**WORK INSTRUCTIONS:**
From the first record to the last, write out each one exactly.

Dataset entries:
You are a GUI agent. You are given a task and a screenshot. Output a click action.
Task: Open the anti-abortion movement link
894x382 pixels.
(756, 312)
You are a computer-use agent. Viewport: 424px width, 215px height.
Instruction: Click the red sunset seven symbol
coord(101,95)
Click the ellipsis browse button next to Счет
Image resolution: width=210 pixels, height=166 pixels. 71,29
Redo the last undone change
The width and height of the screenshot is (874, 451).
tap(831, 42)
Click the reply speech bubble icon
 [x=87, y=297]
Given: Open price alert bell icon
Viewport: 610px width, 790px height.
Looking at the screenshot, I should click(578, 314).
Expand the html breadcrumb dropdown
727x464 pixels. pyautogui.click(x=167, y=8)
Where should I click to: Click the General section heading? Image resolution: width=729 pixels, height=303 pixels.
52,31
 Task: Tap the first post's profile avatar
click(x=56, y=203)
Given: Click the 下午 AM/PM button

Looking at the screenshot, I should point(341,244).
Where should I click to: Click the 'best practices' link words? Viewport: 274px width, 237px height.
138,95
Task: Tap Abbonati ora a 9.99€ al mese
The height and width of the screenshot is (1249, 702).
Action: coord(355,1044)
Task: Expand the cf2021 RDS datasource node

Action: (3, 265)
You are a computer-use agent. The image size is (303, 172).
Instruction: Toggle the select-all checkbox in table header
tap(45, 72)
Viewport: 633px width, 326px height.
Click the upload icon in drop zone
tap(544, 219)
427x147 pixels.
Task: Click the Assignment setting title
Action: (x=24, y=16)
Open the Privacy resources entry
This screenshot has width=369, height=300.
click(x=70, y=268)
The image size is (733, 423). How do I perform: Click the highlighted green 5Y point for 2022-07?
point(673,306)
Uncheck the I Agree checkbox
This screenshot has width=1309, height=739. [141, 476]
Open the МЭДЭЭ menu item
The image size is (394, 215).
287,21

**TASK SOLUTION:**
You are a GUI agent. You are given a task and a screenshot. Output a click action.
Task: Open the anti-abortion movement link
894x382 pixels.
(756, 312)
You are a computer-use agent. Viewport: 424px width, 215px height.
Instruction: Click the red sunset seven symbol
coord(101,95)
Click the ellipsis browse button next to Счет
Image resolution: width=210 pixels, height=166 pixels. 71,29
Redo the last undone change
The width and height of the screenshot is (874, 451).
tap(831, 42)
Click the reply speech bubble icon
 [x=87, y=297]
Given: Open price alert bell icon
Viewport: 610px width, 790px height.
Looking at the screenshot, I should click(578, 314).
Expand the html breadcrumb dropdown
727x464 pixels. pyautogui.click(x=167, y=8)
Where should I click to: Click the General section heading? Image resolution: width=729 pixels, height=303 pixels.
52,31
 Task: Tap the first post's profile avatar
click(x=56, y=203)
Given: Click the 下午 AM/PM button

Looking at the screenshot, I should point(341,244).
Where should I click to: Click the 'best practices' link words? Viewport: 274px width, 237px height.
138,95
Task: Tap Abbonati ora a 9.99€ al mese
The height and width of the screenshot is (1249, 702).
Action: coord(355,1044)
Task: Expand the cf2021 RDS datasource node

Action: (3, 265)
You are a computer-use agent. The image size is (303, 172).
Instruction: Toggle the select-all checkbox in table header
tap(45, 72)
Viewport: 633px width, 326px height.
Click the upload icon in drop zone
tap(544, 219)
427x147 pixels.
Task: Click the Assignment setting title
Action: (x=24, y=16)
Open the Privacy resources entry
This screenshot has width=369, height=300.
click(x=70, y=268)
The image size is (733, 423). How do I perform: Click the highlighted green 5Y point for 2022-07?
point(673,306)
Uncheck the I Agree checkbox
This screenshot has width=1309, height=739. [141, 476]
Open the МЭДЭЭ menu item
The image size is (394, 215).
287,21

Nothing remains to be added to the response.